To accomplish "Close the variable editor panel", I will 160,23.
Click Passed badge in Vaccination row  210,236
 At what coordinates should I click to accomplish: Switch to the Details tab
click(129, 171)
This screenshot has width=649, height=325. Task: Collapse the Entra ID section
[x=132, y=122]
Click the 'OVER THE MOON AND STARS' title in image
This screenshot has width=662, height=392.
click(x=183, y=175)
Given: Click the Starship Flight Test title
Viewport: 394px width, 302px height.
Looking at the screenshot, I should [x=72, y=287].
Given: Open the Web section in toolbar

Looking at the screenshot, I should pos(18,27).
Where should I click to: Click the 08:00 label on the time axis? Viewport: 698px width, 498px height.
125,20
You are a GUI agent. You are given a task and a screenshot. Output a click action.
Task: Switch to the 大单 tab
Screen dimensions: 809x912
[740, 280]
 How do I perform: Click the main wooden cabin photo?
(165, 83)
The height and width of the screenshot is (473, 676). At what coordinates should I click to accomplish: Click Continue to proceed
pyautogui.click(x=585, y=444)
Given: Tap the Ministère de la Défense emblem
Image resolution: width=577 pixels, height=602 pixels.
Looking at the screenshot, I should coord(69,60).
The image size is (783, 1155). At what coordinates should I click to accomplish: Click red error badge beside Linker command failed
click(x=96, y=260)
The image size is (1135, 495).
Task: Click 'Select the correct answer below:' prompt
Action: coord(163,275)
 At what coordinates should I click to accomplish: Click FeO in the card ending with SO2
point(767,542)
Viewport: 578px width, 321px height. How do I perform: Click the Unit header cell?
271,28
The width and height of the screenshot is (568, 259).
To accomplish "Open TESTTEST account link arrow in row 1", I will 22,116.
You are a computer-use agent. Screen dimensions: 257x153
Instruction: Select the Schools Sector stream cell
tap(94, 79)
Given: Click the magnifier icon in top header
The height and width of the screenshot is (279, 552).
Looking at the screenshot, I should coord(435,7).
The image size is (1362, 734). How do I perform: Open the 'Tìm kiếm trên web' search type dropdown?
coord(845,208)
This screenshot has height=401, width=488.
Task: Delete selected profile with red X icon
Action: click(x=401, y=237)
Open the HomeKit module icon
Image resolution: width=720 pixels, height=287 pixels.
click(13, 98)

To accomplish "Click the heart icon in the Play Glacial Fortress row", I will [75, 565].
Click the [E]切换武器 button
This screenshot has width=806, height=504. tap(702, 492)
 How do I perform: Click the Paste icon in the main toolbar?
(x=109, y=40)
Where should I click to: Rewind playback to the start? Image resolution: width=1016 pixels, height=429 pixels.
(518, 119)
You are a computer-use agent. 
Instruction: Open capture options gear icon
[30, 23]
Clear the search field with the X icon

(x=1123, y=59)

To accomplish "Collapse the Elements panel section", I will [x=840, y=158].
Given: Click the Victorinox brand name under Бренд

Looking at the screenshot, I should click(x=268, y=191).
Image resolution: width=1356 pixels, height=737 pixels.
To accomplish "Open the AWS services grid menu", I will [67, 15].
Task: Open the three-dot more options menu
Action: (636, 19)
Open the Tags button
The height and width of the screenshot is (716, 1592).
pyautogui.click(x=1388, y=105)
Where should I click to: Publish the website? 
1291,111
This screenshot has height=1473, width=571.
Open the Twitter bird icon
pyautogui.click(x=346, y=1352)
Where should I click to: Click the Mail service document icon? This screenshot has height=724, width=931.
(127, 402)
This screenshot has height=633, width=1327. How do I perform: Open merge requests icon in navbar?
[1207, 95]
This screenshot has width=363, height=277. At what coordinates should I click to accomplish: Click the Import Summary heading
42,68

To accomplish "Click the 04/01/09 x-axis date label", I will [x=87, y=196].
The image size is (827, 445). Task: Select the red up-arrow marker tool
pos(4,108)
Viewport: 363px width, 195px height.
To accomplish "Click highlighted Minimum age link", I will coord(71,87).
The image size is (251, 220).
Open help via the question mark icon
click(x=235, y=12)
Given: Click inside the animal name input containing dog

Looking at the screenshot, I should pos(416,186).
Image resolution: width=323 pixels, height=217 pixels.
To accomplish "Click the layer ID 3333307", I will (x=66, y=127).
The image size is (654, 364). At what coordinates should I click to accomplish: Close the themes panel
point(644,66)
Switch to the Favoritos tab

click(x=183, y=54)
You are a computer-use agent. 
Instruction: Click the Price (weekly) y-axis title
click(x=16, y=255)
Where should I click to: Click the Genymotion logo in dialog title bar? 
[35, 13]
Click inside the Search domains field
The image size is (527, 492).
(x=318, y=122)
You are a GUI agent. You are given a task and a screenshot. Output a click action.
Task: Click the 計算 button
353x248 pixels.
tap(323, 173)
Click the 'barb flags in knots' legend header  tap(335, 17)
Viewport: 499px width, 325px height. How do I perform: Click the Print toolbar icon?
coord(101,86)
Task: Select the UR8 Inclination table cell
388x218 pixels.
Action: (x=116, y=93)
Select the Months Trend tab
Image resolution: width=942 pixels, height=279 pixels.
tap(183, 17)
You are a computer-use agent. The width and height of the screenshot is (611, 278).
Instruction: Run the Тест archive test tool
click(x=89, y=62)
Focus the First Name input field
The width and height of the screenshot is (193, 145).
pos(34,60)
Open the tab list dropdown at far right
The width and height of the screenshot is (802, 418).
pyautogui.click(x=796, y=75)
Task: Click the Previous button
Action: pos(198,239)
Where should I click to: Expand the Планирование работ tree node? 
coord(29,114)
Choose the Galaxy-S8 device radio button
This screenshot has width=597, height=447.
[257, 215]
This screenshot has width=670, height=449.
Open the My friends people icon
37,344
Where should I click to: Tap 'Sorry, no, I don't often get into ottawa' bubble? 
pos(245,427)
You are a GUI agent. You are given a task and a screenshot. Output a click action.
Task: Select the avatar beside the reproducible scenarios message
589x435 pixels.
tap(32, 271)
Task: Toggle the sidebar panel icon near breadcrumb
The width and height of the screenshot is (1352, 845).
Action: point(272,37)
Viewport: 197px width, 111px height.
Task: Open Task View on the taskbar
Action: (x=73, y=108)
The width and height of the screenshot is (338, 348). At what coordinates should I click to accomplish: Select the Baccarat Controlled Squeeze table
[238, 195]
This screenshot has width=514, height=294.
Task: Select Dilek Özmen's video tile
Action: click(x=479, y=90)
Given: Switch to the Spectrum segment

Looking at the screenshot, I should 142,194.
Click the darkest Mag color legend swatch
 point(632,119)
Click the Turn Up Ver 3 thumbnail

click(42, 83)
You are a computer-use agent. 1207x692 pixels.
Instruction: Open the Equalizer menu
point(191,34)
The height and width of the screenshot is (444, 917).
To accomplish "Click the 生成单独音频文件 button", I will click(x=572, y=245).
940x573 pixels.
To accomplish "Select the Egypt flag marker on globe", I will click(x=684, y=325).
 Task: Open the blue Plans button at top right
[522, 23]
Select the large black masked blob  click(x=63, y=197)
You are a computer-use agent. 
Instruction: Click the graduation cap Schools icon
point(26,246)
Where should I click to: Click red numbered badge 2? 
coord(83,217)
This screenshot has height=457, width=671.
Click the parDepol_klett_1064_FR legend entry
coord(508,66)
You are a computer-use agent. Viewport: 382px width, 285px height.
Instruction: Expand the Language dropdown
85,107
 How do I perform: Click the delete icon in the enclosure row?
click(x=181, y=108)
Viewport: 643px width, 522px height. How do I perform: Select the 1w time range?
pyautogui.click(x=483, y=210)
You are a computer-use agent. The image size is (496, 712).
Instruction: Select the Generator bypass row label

════════════════════

### What you are asked to do
Copy the data above word for word, beginning with the line containing "Given: Tap the Ministère de la Défense emblem" and ending with the line containing "will [75, 565].", with both of those lines included.

### Full output
Given: Tap the Ministère de la Défense emblem
Image resolution: width=577 pixels, height=602 pixels.
Looking at the screenshot, I should coord(69,60).
The image size is (783, 1155). At what coordinates should I click to accomplish: Click red error badge beside Linker command failed
click(x=96, y=260)
The image size is (1135, 495).
Task: Click 'Select the correct answer below:' prompt
Action: coord(163,275)
 At what coordinates should I click to accomplish: Click FeO in the card ending with SO2
point(767,542)
Viewport: 578px width, 321px height. How do I perform: Click the Unit header cell?
271,28
The width and height of the screenshot is (568, 259).
To accomplish "Open TESTTEST account link arrow in row 1", I will 22,116.
You are a computer-use agent. Screen dimensions: 257x153
Instruction: Select the Schools Sector stream cell
tap(94, 79)
Given: Click the magnifier icon in top header
The height and width of the screenshot is (279, 552).
Looking at the screenshot, I should coord(435,7).
The image size is (1362, 734). How do I perform: Open the 'Tìm kiếm trên web' search type dropdown?
coord(845,208)
This screenshot has height=401, width=488.
Task: Delete selected profile with red X icon
Action: click(x=401, y=237)
Open the HomeKit module icon
Image resolution: width=720 pixels, height=287 pixels.
click(13, 98)

To accomplish "Click the heart icon in the Play Glacial Fortress row", I will [75, 565].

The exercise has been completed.